Let's offer a hypothetical illustration, and then we'll move to some real-life illustrations. The Center for the Recognition of the State of Flux hires a communications director (they hire a female, because they perceive that people want to hear a female voice for such a cause. She's a good and solid pro, mind you), and tells that communications director "get press coverage for our cause of securing recognition for the official State of Flux" (which for those of you unfamiliar with it, is east of Gondwanaland). The PR person says "good deal - sure thing - important cause - I'm on board," and then sets down and types out some scenarios for generating news coverage for recognition of the State of Flux. Here's her first list of suggestions:
- Host a gala dinner, featuring all the celebrities that support Flux Statehood, paired with ex-presidents of world powers as dinner companions.

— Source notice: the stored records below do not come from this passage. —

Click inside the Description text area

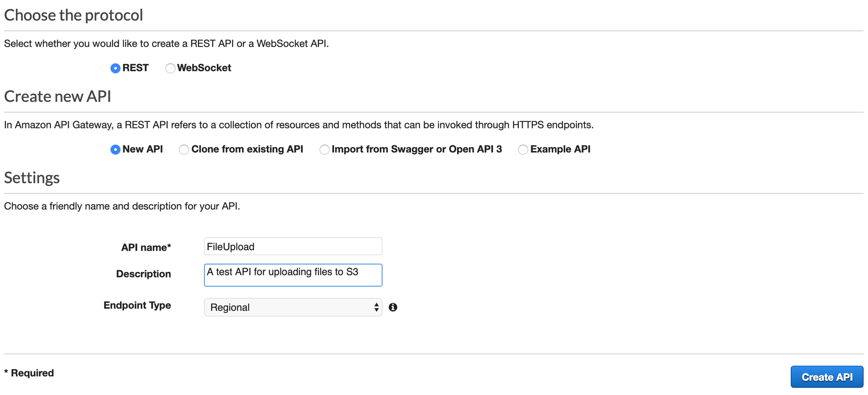[293, 275]
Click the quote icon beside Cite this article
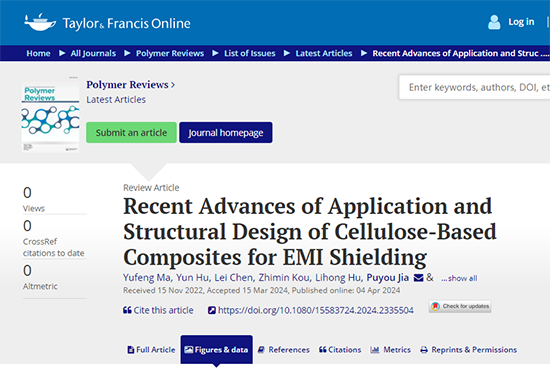Viewport: 550px width, 369px height. [x=127, y=310]
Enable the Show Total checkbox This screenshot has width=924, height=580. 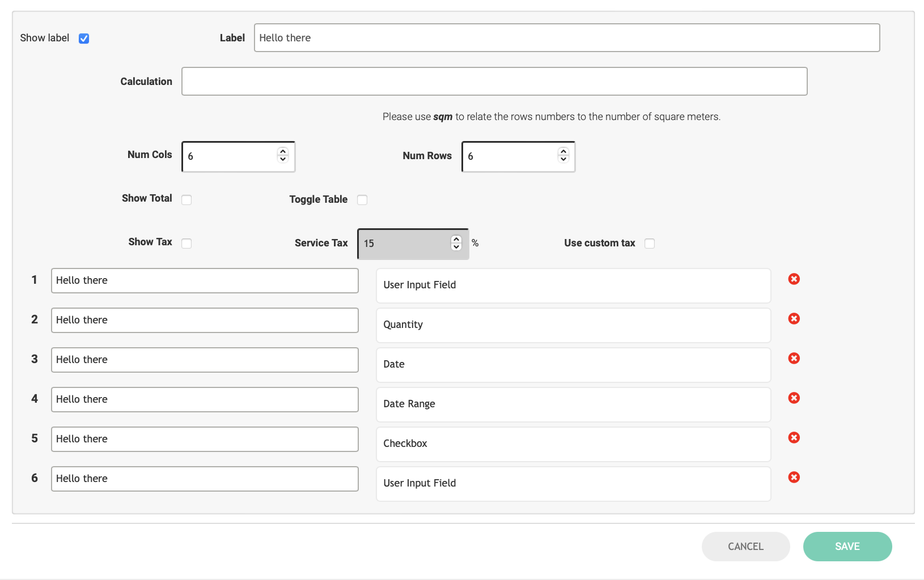click(187, 199)
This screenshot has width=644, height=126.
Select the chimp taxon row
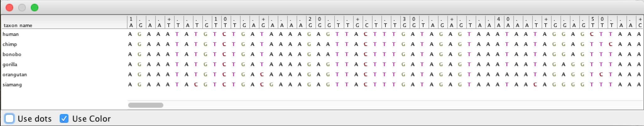coord(322,44)
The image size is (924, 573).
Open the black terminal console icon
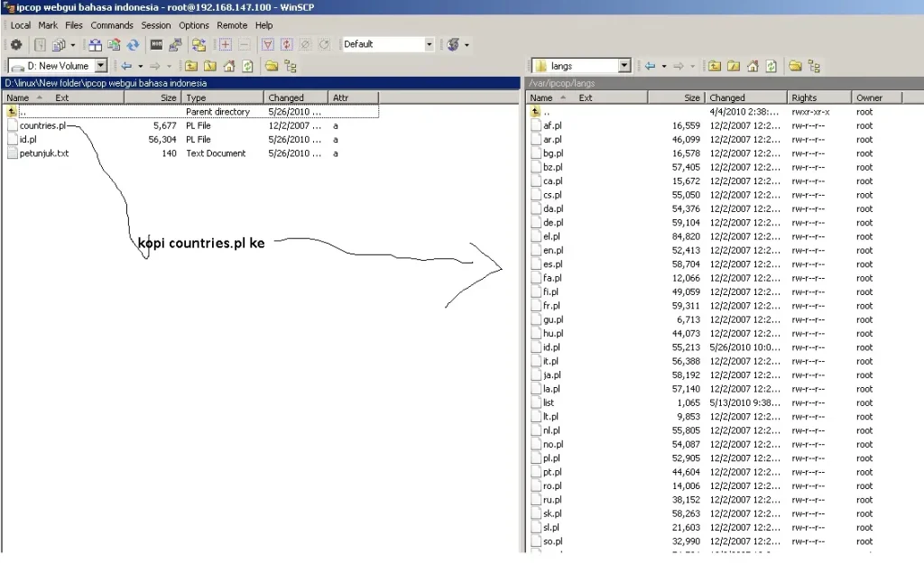[x=156, y=44]
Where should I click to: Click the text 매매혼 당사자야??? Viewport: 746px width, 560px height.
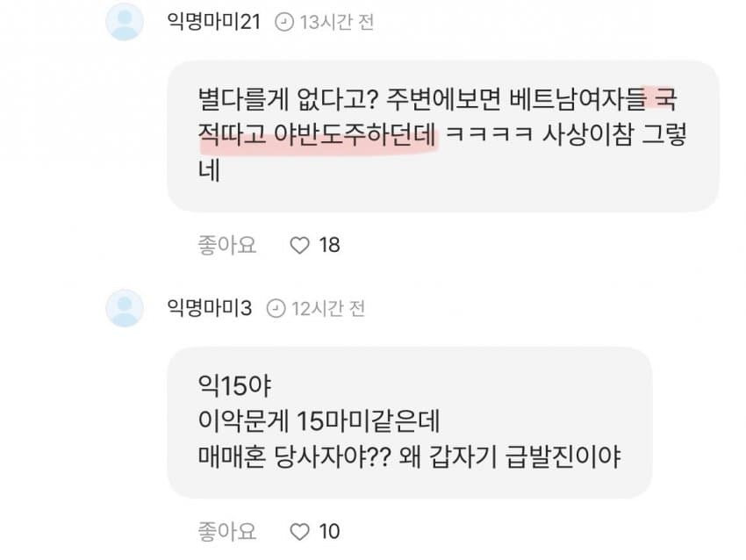tap(294, 456)

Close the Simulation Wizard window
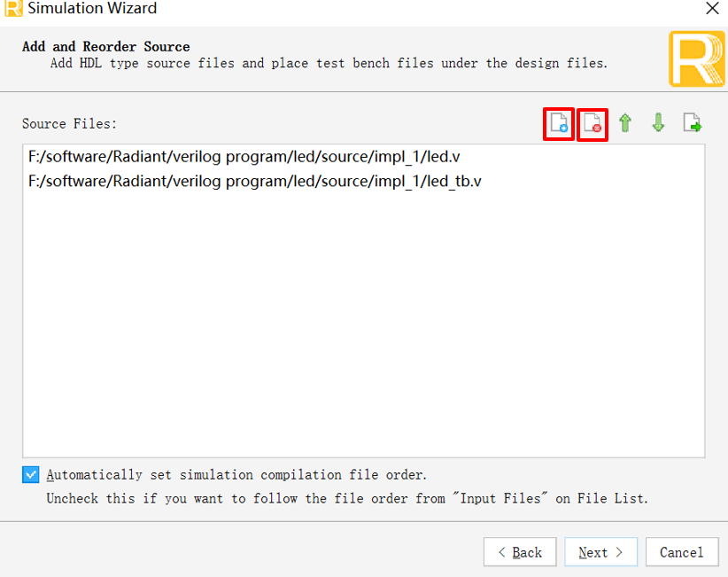point(712,8)
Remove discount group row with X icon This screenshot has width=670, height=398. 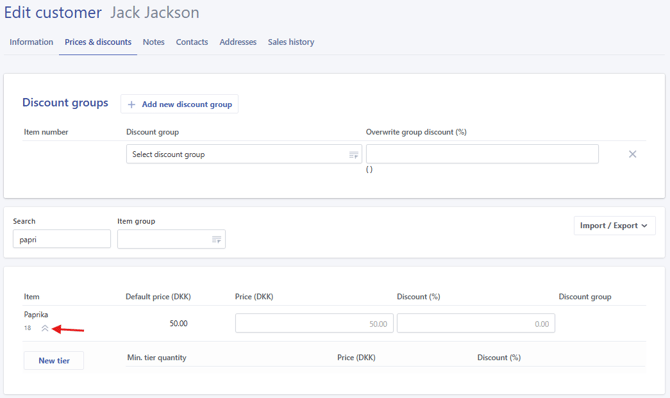[632, 154]
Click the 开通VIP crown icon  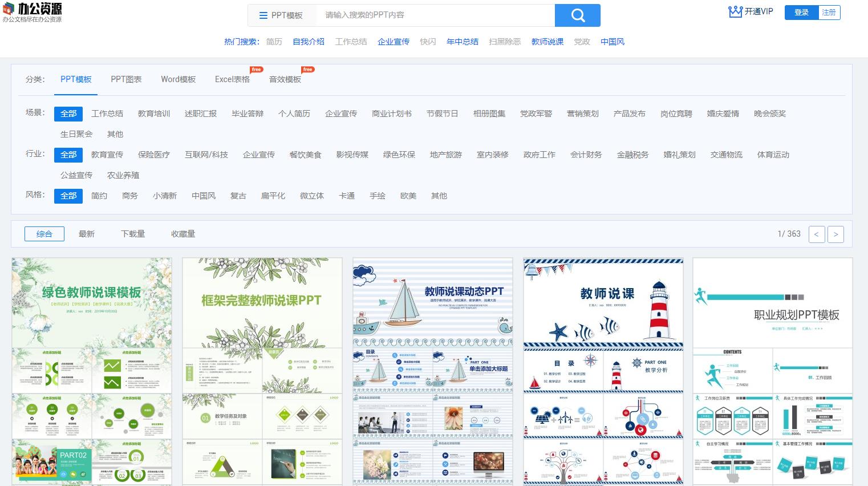coord(735,11)
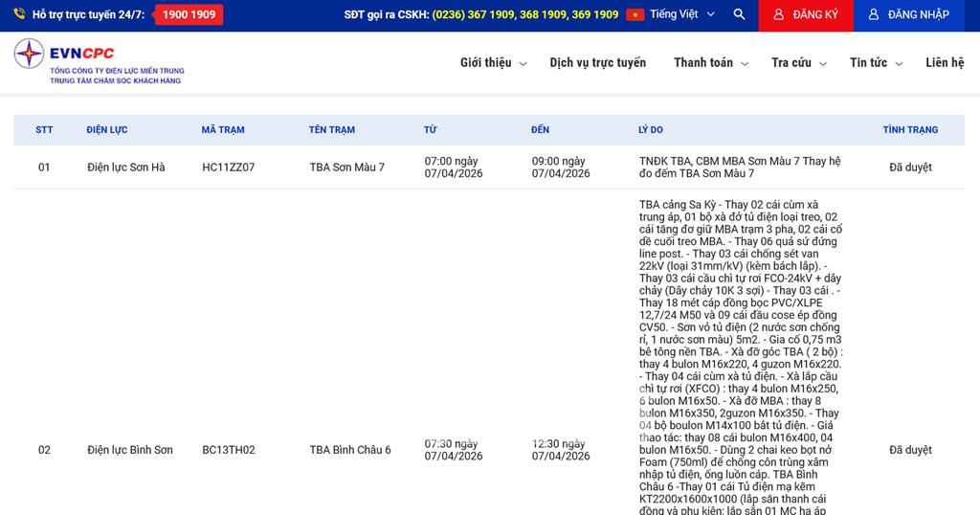Expand the Giới thiệu menu

(x=493, y=63)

- Have a celebrity Congressional lobbying day in which celebrities deliver to lawmakers Flex shampoo with a card saying. "don't forget about us, and we won't forget about 'U.'" (Well, most of her ideas are solid.)
- Assemble a press conference featuring a large collection of former White House press secretaries that support statehood, calling it "Flacks for Flux."
... and a hush comes over her in the office. No one wants to eat with her in the cafeteria. Conversations keep ending whenever she enters a room. And a week goes by, and she asks her boss for feedback, and he brings in the senior staff, and one of them says,
"I like the ideas, but... couldn't you just get the press to write about Statehood for Flux? I mean, these are over the top."
And she is quiet for a minute, and nods gently, and then says, "if you want the issue to get over the top, then over the top is your playing field. That's where you need to be."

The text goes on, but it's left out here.